The Graveyard of Personal Sites
Over the years, I've started and abandoned more personal sites than I can count. There was the WordPress era (multiple times), the hand-coded HTML phase, a brief Storyblok experiment, and at least three 'I'll build it from scratch with [hot framework of the month]' attempts.
The pattern was always the same: get excited, overengineer it, lose interest maintaining it, let it rot. Sound familiar?
This Time It's Different (Maybe)
This site is built differently. Instead of a CMS or database-driven blog, the content is just JSON files. No admin panel to maintain. No database to backup. No CMS to update. Just files in a repo.
{
"title": "Hello World",
"date": "2026-02-01",
"tags": ["personal"],
"content": [
{ "type": "paragraph", "content": "Just JSON." }
]
}Want to write a post? Create a JSON file. Want to embed a tweet or LinkedIn post? There's a block type for that. Want to add code snippets? Already supported. It's the simplest thing that could possibly work.
What's Actually Here
This site serves as a directory for tools and apps I've built for my own use. Some are learning apps I made for my kids (like Workbook and Dictation), some are developer tools, and some are just experiments. They're all things I actually use - which is the best motivation to keep them working.

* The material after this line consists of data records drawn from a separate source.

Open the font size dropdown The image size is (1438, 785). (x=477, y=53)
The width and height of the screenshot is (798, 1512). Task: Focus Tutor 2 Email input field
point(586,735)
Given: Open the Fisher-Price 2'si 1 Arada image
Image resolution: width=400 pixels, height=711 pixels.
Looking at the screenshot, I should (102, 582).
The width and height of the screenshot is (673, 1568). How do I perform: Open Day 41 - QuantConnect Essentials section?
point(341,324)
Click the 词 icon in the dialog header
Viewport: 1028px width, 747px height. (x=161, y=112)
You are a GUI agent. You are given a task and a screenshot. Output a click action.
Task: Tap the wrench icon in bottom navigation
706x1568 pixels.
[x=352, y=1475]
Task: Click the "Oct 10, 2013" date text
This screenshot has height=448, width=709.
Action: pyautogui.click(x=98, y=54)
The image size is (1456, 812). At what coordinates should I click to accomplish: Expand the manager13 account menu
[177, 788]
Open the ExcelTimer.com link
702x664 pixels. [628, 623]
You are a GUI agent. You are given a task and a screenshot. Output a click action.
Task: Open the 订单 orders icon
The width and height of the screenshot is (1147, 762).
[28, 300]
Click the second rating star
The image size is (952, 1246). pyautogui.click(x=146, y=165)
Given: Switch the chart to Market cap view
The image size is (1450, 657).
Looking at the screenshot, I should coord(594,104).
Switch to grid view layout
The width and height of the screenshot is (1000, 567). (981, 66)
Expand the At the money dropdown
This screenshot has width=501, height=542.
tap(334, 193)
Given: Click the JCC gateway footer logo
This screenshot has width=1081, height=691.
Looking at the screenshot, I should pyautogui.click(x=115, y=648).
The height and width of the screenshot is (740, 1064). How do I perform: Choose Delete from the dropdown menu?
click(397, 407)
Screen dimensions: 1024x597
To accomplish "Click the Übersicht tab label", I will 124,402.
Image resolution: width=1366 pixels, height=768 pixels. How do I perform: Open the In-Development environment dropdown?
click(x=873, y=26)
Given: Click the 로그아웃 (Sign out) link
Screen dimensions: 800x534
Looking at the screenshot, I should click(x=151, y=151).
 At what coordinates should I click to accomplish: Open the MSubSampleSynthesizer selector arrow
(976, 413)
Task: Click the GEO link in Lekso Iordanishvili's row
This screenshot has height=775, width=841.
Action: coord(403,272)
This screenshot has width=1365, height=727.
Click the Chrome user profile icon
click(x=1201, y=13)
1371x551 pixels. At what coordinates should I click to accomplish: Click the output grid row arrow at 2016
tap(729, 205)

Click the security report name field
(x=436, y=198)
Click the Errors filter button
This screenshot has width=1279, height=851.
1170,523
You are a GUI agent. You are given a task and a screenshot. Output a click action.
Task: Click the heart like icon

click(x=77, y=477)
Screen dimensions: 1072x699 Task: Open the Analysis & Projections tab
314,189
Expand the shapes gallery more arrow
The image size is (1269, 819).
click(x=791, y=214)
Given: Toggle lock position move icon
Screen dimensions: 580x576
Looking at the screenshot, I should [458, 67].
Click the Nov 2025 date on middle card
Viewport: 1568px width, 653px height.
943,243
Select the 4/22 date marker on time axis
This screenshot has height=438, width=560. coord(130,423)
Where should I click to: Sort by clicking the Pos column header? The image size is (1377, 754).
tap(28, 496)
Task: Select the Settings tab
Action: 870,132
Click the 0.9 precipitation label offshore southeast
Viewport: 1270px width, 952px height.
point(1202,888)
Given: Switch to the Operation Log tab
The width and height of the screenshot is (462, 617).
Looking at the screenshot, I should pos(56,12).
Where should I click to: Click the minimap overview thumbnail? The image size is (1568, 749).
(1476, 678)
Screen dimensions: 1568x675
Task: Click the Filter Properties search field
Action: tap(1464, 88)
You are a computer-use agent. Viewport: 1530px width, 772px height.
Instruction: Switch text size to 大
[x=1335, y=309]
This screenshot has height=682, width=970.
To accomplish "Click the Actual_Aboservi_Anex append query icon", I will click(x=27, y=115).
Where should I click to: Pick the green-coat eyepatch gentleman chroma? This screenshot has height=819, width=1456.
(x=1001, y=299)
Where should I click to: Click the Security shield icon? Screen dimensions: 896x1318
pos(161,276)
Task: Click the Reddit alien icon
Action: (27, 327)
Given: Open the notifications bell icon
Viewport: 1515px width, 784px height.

- Workbook - An interactive educational platform with JSON-driven content
- Dictation - A voice-powered learning app with 3D visualizations
- More tools coming as I organize and polish them
The site itself is built with Next.js 16, TypeScript, Tailwind CSS, and runs in a monorepo alongside all my other projects. The whole thing is open source on GitHub.
What's Next
I'm planning to add more tools to the directory, write about interesting technical challenges I encounter, and maybe experiment with embedding social media content directly into blog posts. The JSON-based blog system makes all of this trivially extensible.
If you're reading this, thanks for stopping by. If you're a fellow developer with an abandoned personal site - I see you. Maybe this is the year we both actually maintain one.